Saturday, January 7, 2012
'Hands', Concerto for Electric Guitar and Orchestra - Premiere and Video Diary
Next week sees the culmination of a year’s work – the premiere of ’Hands’ my new concerto for electric guitar and orchestra which will be performed by the RTE National Symphony Orchestra with the great American guitarist Rick Peckham This will be the fifth piece I’ve written for symphony orchestra and the third concerto, (the other two were for violin and piano respectively), and hopefully I’m getting better at it!
I remember the first piece I wrote for the orchestra in 1994 and the incredibly gauche orchestration gaffes I made (what, string players need to have bowings written in!?) and how I sat up all night after the first rehearsal adding in hundreds of dynamic markings and slurs and bowings in an effort to a) not be as humiliated as I was the day before, and b) to get closer to what I was hearing in my head.

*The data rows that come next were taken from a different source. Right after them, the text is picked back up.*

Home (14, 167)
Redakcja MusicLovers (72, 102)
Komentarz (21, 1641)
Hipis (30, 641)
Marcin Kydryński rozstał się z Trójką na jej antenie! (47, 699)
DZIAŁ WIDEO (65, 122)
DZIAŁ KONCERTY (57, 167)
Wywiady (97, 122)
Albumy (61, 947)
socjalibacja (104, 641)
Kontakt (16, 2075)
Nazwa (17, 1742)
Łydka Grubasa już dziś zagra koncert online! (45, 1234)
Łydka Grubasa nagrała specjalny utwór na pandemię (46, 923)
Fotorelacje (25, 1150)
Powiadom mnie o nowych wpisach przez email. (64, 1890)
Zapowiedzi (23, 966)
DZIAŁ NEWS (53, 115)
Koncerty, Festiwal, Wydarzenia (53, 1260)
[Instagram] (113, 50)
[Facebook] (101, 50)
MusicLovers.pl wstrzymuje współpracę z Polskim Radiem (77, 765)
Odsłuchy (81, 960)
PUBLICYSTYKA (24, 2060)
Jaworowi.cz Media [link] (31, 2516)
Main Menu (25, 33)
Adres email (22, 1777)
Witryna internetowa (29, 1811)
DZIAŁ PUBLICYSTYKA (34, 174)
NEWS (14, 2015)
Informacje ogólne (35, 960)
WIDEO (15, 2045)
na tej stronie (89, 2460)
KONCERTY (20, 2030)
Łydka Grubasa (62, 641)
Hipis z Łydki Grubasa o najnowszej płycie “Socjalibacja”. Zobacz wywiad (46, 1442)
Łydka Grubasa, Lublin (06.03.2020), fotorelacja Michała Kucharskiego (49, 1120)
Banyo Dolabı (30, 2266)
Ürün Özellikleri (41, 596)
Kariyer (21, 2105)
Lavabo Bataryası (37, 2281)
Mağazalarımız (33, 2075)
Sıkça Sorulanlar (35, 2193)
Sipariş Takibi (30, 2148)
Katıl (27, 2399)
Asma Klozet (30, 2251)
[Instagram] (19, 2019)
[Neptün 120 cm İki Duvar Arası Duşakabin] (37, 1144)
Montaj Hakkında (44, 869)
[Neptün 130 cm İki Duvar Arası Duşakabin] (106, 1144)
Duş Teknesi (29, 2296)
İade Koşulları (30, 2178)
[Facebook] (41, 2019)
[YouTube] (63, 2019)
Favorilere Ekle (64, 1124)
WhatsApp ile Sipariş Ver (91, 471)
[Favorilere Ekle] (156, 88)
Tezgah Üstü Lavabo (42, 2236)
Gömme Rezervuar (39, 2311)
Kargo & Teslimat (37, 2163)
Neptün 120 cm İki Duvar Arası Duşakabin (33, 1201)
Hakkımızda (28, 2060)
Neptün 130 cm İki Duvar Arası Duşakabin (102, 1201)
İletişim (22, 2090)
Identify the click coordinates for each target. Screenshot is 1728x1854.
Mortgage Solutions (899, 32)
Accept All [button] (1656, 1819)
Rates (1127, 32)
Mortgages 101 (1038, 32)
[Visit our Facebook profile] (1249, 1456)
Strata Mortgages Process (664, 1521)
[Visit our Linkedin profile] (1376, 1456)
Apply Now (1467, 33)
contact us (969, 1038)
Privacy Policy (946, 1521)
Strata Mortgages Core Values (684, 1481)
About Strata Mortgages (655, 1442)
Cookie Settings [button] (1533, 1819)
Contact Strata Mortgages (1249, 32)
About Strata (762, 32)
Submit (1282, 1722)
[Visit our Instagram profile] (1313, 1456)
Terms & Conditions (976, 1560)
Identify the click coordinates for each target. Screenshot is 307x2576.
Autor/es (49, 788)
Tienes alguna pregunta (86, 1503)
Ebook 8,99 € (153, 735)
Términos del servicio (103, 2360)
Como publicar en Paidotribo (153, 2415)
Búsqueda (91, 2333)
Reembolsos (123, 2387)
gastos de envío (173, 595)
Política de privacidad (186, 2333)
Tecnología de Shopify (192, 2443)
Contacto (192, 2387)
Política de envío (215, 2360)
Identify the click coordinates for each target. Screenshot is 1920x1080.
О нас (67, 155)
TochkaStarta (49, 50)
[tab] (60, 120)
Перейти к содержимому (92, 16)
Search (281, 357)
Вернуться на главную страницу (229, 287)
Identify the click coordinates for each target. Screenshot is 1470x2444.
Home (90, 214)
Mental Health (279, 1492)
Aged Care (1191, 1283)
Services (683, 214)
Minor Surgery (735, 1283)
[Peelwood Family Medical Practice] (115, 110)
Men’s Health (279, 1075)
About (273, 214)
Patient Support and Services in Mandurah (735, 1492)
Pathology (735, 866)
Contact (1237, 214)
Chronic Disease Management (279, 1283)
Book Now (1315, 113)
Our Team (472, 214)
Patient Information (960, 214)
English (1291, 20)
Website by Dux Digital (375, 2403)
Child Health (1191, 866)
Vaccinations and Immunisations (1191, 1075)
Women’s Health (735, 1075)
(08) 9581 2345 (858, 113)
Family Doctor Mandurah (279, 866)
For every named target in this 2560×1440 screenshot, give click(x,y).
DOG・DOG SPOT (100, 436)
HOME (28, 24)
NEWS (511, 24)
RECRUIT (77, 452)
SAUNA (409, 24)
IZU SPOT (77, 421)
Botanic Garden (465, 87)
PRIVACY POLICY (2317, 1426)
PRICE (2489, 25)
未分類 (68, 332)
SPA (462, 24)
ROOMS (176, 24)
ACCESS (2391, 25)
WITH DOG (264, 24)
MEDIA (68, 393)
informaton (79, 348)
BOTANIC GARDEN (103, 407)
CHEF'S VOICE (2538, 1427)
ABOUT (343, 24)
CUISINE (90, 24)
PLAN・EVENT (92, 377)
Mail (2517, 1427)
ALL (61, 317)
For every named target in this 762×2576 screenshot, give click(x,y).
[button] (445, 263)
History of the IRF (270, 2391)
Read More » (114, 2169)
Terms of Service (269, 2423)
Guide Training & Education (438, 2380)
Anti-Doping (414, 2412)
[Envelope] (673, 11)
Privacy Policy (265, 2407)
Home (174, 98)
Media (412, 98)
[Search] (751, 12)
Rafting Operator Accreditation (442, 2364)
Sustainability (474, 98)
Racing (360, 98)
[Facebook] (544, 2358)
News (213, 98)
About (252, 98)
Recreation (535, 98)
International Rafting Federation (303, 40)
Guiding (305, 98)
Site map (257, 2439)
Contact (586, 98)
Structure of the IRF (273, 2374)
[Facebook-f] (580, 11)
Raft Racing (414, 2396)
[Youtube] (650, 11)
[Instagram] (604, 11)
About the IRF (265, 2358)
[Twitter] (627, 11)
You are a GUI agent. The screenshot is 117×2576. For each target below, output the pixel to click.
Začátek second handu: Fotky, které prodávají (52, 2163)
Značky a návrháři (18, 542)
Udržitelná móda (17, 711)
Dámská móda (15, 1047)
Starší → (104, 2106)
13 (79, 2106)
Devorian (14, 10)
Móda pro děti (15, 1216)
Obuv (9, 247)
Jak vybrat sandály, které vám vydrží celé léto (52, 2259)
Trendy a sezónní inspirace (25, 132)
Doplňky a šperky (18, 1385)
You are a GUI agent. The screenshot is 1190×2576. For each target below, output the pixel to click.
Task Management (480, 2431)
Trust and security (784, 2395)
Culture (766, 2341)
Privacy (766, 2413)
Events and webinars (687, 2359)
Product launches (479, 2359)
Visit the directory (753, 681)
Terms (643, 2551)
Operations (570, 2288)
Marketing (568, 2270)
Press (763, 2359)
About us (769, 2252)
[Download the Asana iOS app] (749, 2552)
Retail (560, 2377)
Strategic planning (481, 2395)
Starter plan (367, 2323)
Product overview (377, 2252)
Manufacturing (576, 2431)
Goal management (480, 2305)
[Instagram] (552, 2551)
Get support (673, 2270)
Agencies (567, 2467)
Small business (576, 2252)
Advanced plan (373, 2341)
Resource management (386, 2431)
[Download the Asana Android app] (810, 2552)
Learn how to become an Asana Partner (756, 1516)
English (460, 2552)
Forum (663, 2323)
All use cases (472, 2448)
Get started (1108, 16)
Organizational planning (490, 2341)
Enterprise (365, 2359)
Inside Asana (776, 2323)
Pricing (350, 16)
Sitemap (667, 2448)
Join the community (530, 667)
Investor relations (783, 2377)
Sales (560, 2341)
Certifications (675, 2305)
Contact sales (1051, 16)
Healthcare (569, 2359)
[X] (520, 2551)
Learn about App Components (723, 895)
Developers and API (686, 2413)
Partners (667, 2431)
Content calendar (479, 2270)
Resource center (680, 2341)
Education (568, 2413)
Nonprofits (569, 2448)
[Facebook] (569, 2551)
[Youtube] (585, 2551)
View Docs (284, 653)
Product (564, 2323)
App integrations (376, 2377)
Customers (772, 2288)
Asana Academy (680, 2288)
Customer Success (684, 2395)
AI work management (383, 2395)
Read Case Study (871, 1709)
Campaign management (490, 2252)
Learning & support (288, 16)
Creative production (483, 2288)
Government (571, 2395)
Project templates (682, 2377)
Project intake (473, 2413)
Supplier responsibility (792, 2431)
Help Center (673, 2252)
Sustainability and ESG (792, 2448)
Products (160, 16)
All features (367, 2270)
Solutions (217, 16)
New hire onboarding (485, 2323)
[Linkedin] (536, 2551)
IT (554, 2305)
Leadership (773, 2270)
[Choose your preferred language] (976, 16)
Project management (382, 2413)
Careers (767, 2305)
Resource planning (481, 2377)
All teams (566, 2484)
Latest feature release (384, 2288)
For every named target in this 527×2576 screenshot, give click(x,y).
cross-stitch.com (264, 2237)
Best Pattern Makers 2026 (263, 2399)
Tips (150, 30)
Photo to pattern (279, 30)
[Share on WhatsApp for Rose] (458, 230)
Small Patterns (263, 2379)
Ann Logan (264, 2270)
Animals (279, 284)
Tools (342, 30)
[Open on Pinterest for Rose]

I’ve never had any formal training in orchestral writing or composition and I’ve learned on the job, in the same way as I did in the jazz world. But discovering things by trial and error is often a deeper experience than having someone show you something – the act of discovery seems to deepen the experience, one is actively learning rather than passively receiving. Having said that I wouldn’t have minded receiving some basic orchestration lessons and being spared the agony of that first orchestral rehearsal!
In music, (by necessity rather than desire), I’ve always been an autodidact and have had to figure out different ways to get to where I wanted to go in terms of musical knowledge, technique etc. In the case of orchestral music, courtesy of my father who raised us all in an environment of great music, I am very familiar with the classical tradition and how an orchestra should sound, but I had no idea how to achieve those sounds. So I read some orchestration books, including the wonderful ’Orchestral Technique’, by Gordon Jacob, a crash course in orchestration in less than 100 pages recommended to me by Noel Kelehan, a great Irish jazz pianist and arranger, in response to my cry for help upon receiving my first orchestral commission and realising that if I was to keep the money I’d actually have to write some orchestral music...... I also checked out some orchestral scores, studying them closely while listening to the recordings, and making notes in a little book in which I would reference things that particularly caught my ear, and note the place they occurred in the score so that I could access this information later.
Over the years my orchestral writing has become more confident and competent and I don’t worry so much about orchestration any more, but relish the opportunity to work with that Rolls Royce of the musical world - the symphony orchestra. On setting out to write this new piece I decided to keep a series of video diaries of the process and make them available to anyone who might be interested.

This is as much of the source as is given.